È un’ironia, un’ironia su quanto la religione, la morale, le convenzioni, la pedagogia, l’educazione stessa, siano alla fine altrettanti ostacoli alla libertà della ricerca poetica, alla libertà totale dell’arte e dato che, secondo lo stesso Pascoli, in ognuno di noi c’è dell’arte, alla fine si rimanda alla libertà dell’uomo tout court, alla sua capacità di esprimerla in atti creativi.

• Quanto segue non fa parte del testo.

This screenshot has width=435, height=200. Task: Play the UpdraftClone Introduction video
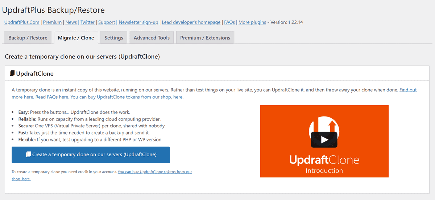(x=324, y=140)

Libertà dell’arte, libertà dell’artista
Questo concetto ci ricorda anche quel sacerdote che in Baudelaire (Corrispondenze), raffigura il poeta: uomo, sei tu il sacerdote, sei tu il mago, sei tu l’interprete. Però sappi che la natura (nel senso di tutto l’esistente: umano, artificiale, naturale, cosciente, incosciente) è così vasta, misteriosa, “magica”, inesauribilmente segreta, che non puoi metterti al posto di Dio, perché saresti ridicolo…
Eppure, appartenenze religiose a parte, l’unico vero “creatore”, il solo soggetto che possiede le doti magiche della creazione è proprio l’artista. L’artista è il solo a poter rivendicare il potere di Dio, ma senza pensare di essere Dio, conclude Pascoli con grande autoironia.
Senza dimenticare di non aver nulla da insegnare a nessuno, aggiungo io. Per essere creatore devi rinunciare ai panni del maestro, cioè ti devi sbarazzare degli obiettivi della tua opera.